Les yeux bleus de Himéros devinrent deux soleils en fusion. Sa poitrine enfla de fureur, pendant que ses poings parurent devenir deux massues prêtes à s'abattre. Et d'une colère céleste, il cria, indigné à un point indicible :
- Mon frère a sauvé le tien !
C'était un fait. Peu importaient ses raisons, Éros, par son intervention, avait sauvé Sam de la mort ici-même, à quelques mètres. Et même l'ire incommensurable de Dean ne put l'empêcher de revoir son cadet en train de brûler dans ses bras. Sam, poings et lèvres serrées, n'avait pas eu besoin qu'on le lui rappelle pour se remémorer le contact de la main de l'Érote sur son bras calciné ; et alors que Himéros, haletant, les visa l'un et l'autre dans l'espoir fou d'avoir infléchi leur position, la voix de Pothos, plus faible encore que tout à l'heure, se fit entendre.
- Cesse de les supplier… Tu perds un temps précieux. Laisse-moi ici et va retrouver notre frère, tant qu'il en est encore temps…

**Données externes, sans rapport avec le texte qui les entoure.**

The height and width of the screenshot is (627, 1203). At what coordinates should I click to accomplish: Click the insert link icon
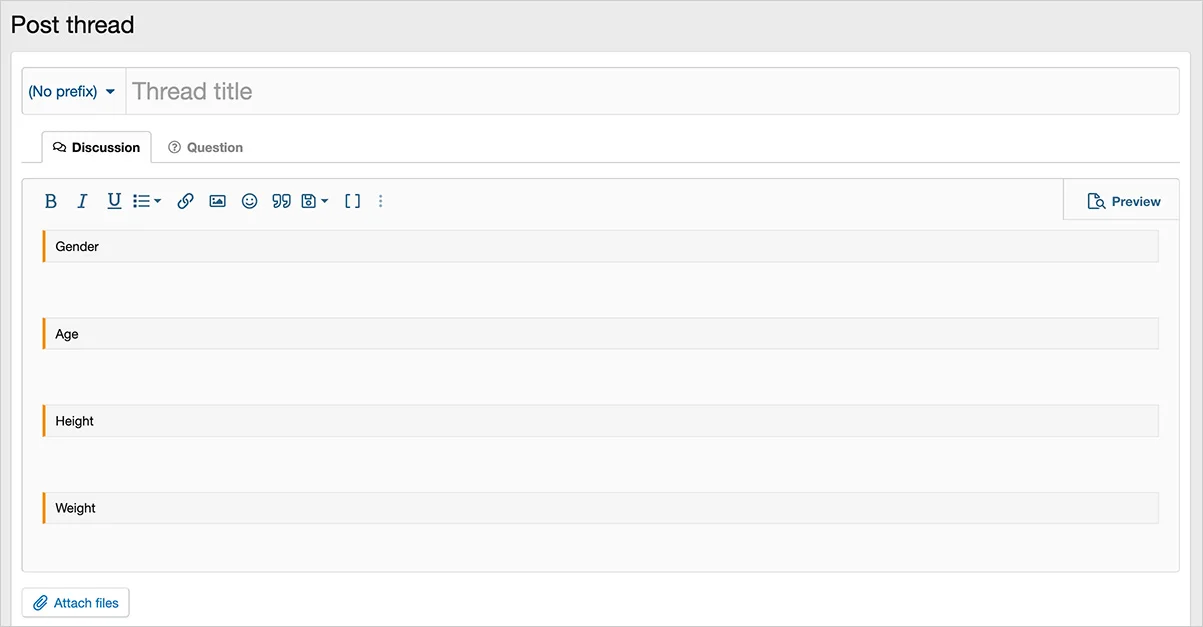(x=185, y=201)
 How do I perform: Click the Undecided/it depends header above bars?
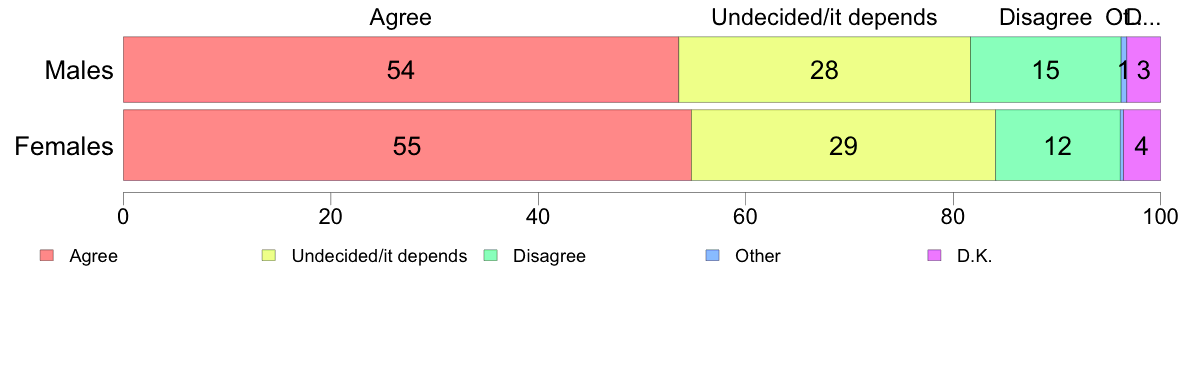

Costume Blanc se tourna à nouveau vers lui et lui jeta un regard révolté, empreint de terreur et d'amour. Il serra les dents, comme en proie à une lutte intérieure, et si sa foi eut l'air de vaciller un instant elle ne s'en affirma que davantage lorsqu'il clama :
- Non. Non, je refuse. Je ne t'abandonnerai pas à la mort, tu m'entends ?
Les yeux de Pothos, qui n'eut pas la force de répondre, restèrent fixés sur lui mais ils étaient à présent si blancs qu'ils ne pouvaient plus voir. Himéros ravala ses larmes de colère et de tristesse, et refit face aux Winchester. Prêt à tout pour ne pas voir mourir son jumeau.
- Je vous en prie, Winchester, implora-t-il. Je ne peux pas vous y contraindre, votre geste doit être consenti. Je vous demande… un acte de compassion, un acte d'amour… Qui, plus que vous, sait ce que signifie de perdre un frère ? Sauvez-le. Sauvez mon frère et je ferai tout ce que vous voudrez.
Les paroles de l'Érote firent mouche. Au moins l'espace d'une seconde, même si Sam et Dean s'évertuèrent avec plus ou moins de conviction à se fermer à elles. Le cadet tourna vers l'aîné des yeux vacillants, mais Dean refusa de tenir compte de son hésitation. Son regard implacable ne lâchait pas Himéros, dont il décida que la détresse était peut-être l'occasion rêvée de profiter de la situation pour enfin tenir sa revanche.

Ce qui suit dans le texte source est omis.